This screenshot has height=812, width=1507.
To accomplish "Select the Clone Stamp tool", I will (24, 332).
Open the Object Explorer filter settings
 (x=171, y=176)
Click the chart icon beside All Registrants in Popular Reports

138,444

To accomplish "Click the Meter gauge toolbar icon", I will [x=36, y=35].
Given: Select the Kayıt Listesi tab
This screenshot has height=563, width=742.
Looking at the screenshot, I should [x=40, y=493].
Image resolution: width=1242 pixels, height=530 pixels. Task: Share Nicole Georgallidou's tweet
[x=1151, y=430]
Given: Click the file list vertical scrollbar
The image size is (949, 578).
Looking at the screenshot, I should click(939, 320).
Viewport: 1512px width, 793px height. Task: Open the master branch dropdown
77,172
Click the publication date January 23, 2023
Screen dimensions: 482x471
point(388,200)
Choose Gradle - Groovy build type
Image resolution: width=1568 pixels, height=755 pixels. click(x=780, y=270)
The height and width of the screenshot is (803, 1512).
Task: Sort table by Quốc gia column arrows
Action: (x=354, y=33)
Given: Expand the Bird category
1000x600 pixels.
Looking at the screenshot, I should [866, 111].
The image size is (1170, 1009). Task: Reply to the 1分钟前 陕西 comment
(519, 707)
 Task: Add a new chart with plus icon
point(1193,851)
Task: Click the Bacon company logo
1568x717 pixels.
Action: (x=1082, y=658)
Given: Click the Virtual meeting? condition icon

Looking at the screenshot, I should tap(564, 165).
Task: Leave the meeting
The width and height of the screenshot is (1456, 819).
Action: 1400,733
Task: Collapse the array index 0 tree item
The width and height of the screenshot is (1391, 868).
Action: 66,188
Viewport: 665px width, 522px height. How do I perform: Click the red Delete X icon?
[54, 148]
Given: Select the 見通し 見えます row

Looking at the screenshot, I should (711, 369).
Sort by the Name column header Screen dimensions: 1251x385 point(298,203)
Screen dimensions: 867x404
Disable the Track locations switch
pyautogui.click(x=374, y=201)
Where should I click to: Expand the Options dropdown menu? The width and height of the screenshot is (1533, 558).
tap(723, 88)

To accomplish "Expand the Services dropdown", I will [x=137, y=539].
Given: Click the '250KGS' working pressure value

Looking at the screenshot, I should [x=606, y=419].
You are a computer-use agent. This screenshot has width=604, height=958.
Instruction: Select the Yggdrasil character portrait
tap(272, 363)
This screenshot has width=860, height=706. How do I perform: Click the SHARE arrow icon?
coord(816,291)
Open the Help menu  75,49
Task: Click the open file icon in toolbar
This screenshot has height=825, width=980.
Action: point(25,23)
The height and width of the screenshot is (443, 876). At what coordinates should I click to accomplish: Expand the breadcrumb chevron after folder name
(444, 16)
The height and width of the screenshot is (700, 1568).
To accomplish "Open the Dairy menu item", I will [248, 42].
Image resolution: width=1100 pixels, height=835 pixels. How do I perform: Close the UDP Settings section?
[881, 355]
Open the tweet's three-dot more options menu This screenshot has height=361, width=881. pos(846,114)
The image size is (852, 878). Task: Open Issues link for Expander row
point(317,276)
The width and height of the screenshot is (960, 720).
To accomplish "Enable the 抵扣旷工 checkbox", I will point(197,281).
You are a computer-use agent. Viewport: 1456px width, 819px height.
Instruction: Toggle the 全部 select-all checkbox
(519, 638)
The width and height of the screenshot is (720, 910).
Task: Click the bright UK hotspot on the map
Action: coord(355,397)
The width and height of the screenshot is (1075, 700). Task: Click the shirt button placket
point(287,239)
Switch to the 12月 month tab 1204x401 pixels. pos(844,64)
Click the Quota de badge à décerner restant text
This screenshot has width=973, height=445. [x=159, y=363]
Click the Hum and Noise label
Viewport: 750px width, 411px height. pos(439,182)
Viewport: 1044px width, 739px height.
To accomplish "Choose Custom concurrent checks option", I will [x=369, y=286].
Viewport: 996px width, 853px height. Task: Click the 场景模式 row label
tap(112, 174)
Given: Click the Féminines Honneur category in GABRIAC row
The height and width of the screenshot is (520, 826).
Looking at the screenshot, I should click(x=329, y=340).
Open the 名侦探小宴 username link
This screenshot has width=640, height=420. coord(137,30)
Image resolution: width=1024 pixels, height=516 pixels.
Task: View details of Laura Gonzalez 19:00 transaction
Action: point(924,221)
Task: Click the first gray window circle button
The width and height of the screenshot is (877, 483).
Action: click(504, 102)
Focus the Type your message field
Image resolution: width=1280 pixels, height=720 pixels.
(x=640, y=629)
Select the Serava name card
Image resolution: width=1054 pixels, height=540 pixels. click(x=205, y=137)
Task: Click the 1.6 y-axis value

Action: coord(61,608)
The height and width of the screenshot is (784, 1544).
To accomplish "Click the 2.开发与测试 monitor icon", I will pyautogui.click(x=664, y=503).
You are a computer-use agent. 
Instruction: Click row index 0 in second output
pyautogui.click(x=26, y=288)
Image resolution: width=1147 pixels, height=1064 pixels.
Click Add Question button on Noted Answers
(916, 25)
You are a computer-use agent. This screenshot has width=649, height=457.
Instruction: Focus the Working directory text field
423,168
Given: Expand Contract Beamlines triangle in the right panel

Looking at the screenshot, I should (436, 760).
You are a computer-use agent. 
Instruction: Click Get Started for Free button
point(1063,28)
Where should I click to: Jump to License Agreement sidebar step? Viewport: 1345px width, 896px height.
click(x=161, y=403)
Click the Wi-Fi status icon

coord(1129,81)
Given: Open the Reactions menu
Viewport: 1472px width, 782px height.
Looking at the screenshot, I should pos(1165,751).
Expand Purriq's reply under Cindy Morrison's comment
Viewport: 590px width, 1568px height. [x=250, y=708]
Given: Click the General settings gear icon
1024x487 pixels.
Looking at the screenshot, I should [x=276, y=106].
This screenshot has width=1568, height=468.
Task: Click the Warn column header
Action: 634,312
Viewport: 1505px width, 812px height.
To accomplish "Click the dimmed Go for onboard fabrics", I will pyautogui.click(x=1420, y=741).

Stated exercise | Print every row above verbatim, changing nothing.

Right answer |
This screenshot has height=812, width=1507.
To accomplish "Select the Clone Stamp tool", I will (24, 332).
Open the Object Explorer filter settings
 (x=171, y=176)
Click the chart icon beside All Registrants in Popular Reports

138,444

To accomplish "Click the Meter gauge toolbar icon", I will [x=36, y=35].
Given: Select the Kayıt Listesi tab
This screenshot has height=563, width=742.
Looking at the screenshot, I should [x=40, y=493].
Image resolution: width=1242 pixels, height=530 pixels. Task: Share Nicole Georgallidou's tweet
[x=1151, y=430]
Given: Click the file list vertical scrollbar
The image size is (949, 578).
Looking at the screenshot, I should click(939, 320).
Viewport: 1512px width, 793px height. Task: Open the master branch dropdown
77,172
Click the publication date January 23, 2023
Screen dimensions: 482x471
point(388,200)
Choose Gradle - Groovy build type
Image resolution: width=1568 pixels, height=755 pixels. click(x=780, y=270)
The height and width of the screenshot is (803, 1512).
Task: Sort table by Quốc gia column arrows
Action: (x=354, y=33)
Given: Expand the Bird category
1000x600 pixels.
Looking at the screenshot, I should [866, 111].
The image size is (1170, 1009). Task: Reply to the 1分钟前 陕西 comment
(519, 707)
 Task: Add a new chart with plus icon
point(1193,851)
Task: Click the Bacon company logo
1568x717 pixels.
Action: (x=1082, y=658)
Given: Click the Virtual meeting? condition icon

Looking at the screenshot, I should tap(564, 165).
Task: Leave the meeting
The width and height of the screenshot is (1456, 819).
Action: 1400,733
Task: Collapse the array index 0 tree item
The width and height of the screenshot is (1391, 868).
Action: 66,188
Viewport: 665px width, 522px height. How do I perform: Click the red Delete X icon?
[54, 148]
Given: Select the 見通し 見えます row

Looking at the screenshot, I should (711, 369).
Sort by the Name column header Screen dimensions: 1251x385 point(298,203)
Screen dimensions: 867x404
Disable the Track locations switch
pyautogui.click(x=374, y=201)
Where should I click to: Expand the Options dropdown menu? The width and height of the screenshot is (1533, 558).
tap(723, 88)

To accomplish "Expand the Services dropdown", I will [x=137, y=539].
Given: Click the '250KGS' working pressure value

Looking at the screenshot, I should [x=606, y=419].
You are a computer-use agent. This screenshot has width=604, height=958.
Instruction: Select the Yggdrasil character portrait
tap(272, 363)
This screenshot has width=860, height=706. How do I perform: Click the SHARE arrow icon?
coord(816,291)
Open the Help menu  75,49
Task: Click the open file icon in toolbar
This screenshot has height=825, width=980.
Action: point(25,23)
The height and width of the screenshot is (443, 876). At what coordinates should I click to accomplish: Expand the breadcrumb chevron after folder name
(444, 16)
The height and width of the screenshot is (700, 1568).
To accomplish "Open the Dairy menu item", I will [248, 42].
Image resolution: width=1100 pixels, height=835 pixels. How do I perform: Close the UDP Settings section?
[881, 355]
Open the tweet's three-dot more options menu This screenshot has height=361, width=881. pos(846,114)
The image size is (852, 878). Task: Open Issues link for Expander row
point(317,276)
The width and height of the screenshot is (960, 720).
To accomplish "Enable the 抵扣旷工 checkbox", I will point(197,281).
You are a computer-use agent. Viewport: 1456px width, 819px height.
Instruction: Toggle the 全部 select-all checkbox
(519, 638)
The width and height of the screenshot is (720, 910).
Task: Click the bright UK hotspot on the map
Action: coord(355,397)
The width and height of the screenshot is (1075, 700). Task: Click the shirt button placket
point(287,239)
Switch to the 12月 month tab 1204x401 pixels. pos(844,64)
Click the Quota de badge à décerner restant text
This screenshot has width=973, height=445. [x=159, y=363]
Click the Hum and Noise label
Viewport: 750px width, 411px height. pos(439,182)
Viewport: 1044px width, 739px height.
To accomplish "Choose Custom concurrent checks option", I will [x=369, y=286].
Viewport: 996px width, 853px height. Task: Click the 场景模式 row label
tap(112, 174)
Given: Click the Féminines Honneur category in GABRIAC row
The height and width of the screenshot is (520, 826).
Looking at the screenshot, I should click(x=329, y=340).
Open the 名侦探小宴 username link
This screenshot has width=640, height=420. coord(137,30)
Image resolution: width=1024 pixels, height=516 pixels.
Task: View details of Laura Gonzalez 19:00 transaction
Action: point(924,221)
Task: Click the first gray window circle button
The width and height of the screenshot is (877, 483).
Action: click(504, 102)
Focus the Type your message field
Image resolution: width=1280 pixels, height=720 pixels.
(x=640, y=629)
Select the Serava name card
Image resolution: width=1054 pixels, height=540 pixels. click(x=205, y=137)
Task: Click the 1.6 y-axis value

Action: coord(61,608)
The height and width of the screenshot is (784, 1544).
To accomplish "Click the 2.开发与测试 monitor icon", I will pyautogui.click(x=664, y=503).
You are a computer-use agent. 
Instruction: Click row index 0 in second output
pyautogui.click(x=26, y=288)
Image resolution: width=1147 pixels, height=1064 pixels.
Click Add Question button on Noted Answers
(916, 25)
You are a computer-use agent. This screenshot has width=649, height=457.
Instruction: Focus the Working directory text field
423,168
Given: Expand Contract Beamlines triangle in the right panel

Looking at the screenshot, I should (436, 760).
You are a computer-use agent. 
Instruction: Click Get Started for Free button
point(1063,28)
Where should I click to: Jump to License Agreement sidebar step? Viewport: 1345px width, 896px height.
click(x=161, y=403)
Click the Wi-Fi status icon

coord(1129,81)
Given: Open the Reactions menu
Viewport: 1472px width, 782px height.
Looking at the screenshot, I should pos(1165,751).
Expand Purriq's reply under Cindy Morrison's comment
Viewport: 590px width, 1568px height. [x=250, y=708]
Given: Click the General settings gear icon
1024x487 pixels.
Looking at the screenshot, I should [x=276, y=106].
This screenshot has width=1568, height=468.
Task: Click the Warn column header
Action: 634,312
Viewport: 1505px width, 812px height.
To accomplish "Click the dimmed Go for onboard fabrics", I will pyautogui.click(x=1420, y=741).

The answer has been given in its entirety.